**** Working data

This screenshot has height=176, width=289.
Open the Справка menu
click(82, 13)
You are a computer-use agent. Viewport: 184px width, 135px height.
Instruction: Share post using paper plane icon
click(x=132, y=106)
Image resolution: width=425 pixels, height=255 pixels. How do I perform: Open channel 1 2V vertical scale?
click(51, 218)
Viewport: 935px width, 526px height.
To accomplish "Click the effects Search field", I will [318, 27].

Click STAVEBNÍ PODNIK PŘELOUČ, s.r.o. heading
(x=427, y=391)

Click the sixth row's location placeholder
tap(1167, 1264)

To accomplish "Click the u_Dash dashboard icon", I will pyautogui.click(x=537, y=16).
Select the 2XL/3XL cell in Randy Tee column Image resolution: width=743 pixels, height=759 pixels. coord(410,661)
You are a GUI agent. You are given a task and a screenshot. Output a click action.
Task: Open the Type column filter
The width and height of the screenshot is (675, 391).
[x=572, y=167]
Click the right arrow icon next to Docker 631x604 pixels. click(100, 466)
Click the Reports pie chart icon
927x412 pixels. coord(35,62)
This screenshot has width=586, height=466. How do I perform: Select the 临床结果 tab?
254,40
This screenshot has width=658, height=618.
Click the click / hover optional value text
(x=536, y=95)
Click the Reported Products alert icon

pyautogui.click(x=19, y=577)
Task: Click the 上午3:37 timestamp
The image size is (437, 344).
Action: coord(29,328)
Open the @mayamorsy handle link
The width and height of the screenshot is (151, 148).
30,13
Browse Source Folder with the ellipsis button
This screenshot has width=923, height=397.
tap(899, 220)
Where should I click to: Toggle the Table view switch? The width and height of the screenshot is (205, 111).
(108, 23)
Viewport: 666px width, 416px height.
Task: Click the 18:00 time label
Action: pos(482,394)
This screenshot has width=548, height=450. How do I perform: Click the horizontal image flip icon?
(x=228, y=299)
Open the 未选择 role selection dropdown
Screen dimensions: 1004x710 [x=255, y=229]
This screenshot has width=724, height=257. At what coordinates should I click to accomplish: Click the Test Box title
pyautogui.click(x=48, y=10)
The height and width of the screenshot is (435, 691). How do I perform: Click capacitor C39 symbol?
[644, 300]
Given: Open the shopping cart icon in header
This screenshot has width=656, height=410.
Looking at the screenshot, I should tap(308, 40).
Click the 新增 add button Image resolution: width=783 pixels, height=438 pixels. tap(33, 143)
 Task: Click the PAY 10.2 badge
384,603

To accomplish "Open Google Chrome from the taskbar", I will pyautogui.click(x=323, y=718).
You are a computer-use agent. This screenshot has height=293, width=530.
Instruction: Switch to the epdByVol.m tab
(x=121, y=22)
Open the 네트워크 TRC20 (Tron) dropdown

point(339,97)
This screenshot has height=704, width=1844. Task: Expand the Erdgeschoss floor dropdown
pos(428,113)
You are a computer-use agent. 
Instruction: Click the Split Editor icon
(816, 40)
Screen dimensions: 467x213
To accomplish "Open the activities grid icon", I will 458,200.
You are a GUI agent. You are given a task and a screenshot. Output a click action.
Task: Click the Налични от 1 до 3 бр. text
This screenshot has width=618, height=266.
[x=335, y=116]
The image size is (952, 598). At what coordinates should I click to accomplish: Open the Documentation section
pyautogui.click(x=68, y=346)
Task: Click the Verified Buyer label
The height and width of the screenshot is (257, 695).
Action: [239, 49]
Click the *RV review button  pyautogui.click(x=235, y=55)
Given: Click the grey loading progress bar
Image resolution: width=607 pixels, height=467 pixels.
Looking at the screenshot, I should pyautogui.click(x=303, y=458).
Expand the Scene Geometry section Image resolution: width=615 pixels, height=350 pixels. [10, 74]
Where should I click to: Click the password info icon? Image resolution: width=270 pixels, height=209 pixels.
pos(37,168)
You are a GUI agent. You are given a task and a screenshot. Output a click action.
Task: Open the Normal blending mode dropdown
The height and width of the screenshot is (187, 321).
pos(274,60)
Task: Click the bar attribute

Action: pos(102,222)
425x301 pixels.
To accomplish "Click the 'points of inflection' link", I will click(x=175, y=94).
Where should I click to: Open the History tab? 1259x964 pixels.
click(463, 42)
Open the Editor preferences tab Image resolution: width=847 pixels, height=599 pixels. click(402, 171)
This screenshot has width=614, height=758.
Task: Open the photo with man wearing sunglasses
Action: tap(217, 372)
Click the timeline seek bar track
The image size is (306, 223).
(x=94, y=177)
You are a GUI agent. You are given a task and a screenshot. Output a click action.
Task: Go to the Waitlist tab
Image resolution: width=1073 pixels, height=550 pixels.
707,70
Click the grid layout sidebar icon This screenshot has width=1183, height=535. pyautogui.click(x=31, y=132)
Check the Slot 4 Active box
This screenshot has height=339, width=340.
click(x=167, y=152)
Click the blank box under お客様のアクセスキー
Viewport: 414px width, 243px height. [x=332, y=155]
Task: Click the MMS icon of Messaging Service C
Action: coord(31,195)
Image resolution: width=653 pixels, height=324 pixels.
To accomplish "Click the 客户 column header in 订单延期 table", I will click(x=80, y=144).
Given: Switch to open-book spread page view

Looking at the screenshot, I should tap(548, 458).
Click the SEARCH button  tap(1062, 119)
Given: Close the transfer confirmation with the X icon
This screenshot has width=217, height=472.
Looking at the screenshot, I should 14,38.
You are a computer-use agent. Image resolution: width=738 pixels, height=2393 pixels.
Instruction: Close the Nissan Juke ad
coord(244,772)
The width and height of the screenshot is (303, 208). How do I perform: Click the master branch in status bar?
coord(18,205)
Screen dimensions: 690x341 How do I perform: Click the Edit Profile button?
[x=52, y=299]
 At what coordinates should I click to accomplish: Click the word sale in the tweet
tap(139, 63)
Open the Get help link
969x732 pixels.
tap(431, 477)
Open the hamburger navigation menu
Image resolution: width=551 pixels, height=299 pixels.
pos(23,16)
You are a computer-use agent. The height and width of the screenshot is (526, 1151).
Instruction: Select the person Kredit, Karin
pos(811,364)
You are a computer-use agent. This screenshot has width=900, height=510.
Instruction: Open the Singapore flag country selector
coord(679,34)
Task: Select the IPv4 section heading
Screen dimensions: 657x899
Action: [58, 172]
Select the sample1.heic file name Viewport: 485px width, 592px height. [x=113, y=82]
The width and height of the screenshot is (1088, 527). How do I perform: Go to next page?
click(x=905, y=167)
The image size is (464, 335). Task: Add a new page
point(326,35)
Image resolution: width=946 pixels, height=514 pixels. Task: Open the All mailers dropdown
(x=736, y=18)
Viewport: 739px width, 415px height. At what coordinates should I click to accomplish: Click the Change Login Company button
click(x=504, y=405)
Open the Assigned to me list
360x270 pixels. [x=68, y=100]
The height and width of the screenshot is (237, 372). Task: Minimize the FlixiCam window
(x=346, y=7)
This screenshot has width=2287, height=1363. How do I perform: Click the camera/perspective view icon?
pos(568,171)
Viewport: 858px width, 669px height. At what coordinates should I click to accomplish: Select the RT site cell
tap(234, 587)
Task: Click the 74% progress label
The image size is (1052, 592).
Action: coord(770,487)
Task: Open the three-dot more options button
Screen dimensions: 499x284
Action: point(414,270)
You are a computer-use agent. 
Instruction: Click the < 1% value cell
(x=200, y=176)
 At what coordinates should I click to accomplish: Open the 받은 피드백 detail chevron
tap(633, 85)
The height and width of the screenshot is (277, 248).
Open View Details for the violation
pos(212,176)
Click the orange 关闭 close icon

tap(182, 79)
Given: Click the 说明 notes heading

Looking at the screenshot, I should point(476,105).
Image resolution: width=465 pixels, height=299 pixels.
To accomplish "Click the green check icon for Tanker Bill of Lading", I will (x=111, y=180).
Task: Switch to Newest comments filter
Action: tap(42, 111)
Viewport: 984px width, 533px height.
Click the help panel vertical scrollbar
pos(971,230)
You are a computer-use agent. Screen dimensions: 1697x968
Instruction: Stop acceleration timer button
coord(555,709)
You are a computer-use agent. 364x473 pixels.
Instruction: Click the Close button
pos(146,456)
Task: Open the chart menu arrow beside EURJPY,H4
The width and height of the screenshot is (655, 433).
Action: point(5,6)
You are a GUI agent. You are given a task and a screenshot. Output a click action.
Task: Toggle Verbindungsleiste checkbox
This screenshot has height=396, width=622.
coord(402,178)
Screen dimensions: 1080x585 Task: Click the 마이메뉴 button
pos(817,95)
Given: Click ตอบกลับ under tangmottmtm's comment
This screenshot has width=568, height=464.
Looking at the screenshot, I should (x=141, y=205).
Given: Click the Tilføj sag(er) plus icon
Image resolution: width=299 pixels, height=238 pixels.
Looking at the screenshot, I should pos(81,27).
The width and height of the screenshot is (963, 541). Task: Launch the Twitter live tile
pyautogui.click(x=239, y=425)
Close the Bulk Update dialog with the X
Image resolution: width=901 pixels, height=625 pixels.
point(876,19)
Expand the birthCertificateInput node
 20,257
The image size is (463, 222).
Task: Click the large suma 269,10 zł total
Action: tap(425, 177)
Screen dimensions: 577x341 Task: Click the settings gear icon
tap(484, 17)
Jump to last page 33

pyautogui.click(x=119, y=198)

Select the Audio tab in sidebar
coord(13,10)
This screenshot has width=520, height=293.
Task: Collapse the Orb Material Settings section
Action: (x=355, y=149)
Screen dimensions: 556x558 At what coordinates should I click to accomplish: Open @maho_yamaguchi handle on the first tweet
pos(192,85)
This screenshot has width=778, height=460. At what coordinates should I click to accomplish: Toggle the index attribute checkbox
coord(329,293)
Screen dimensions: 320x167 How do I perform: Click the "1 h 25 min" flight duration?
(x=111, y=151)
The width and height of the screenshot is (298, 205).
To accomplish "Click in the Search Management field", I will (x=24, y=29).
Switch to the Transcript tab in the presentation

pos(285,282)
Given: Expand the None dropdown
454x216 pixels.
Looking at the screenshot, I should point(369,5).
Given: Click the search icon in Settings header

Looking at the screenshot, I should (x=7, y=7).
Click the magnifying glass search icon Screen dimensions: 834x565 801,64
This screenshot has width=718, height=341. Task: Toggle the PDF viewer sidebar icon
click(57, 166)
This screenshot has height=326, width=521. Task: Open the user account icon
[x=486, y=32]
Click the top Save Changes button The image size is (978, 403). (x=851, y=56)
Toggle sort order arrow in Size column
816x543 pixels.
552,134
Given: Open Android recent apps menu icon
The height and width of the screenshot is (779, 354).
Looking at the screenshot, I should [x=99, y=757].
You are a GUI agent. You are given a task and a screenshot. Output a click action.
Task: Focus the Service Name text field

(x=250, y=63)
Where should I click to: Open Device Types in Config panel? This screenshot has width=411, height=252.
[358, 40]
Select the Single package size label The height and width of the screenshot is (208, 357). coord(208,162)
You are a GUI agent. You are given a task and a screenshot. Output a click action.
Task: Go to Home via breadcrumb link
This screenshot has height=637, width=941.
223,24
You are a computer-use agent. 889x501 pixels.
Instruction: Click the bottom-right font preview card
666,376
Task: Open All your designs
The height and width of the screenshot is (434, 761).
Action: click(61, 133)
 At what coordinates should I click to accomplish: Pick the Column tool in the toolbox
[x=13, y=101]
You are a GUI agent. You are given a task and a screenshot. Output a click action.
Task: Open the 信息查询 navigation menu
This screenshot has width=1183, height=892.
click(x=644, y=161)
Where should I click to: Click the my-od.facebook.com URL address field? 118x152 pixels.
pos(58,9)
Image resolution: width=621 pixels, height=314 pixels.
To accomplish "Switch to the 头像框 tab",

********

The answer must consist of every line from the entries that holds the string "navigation".

Open the hamburger navigation menu
Task: Open the 信息查询 navigation menu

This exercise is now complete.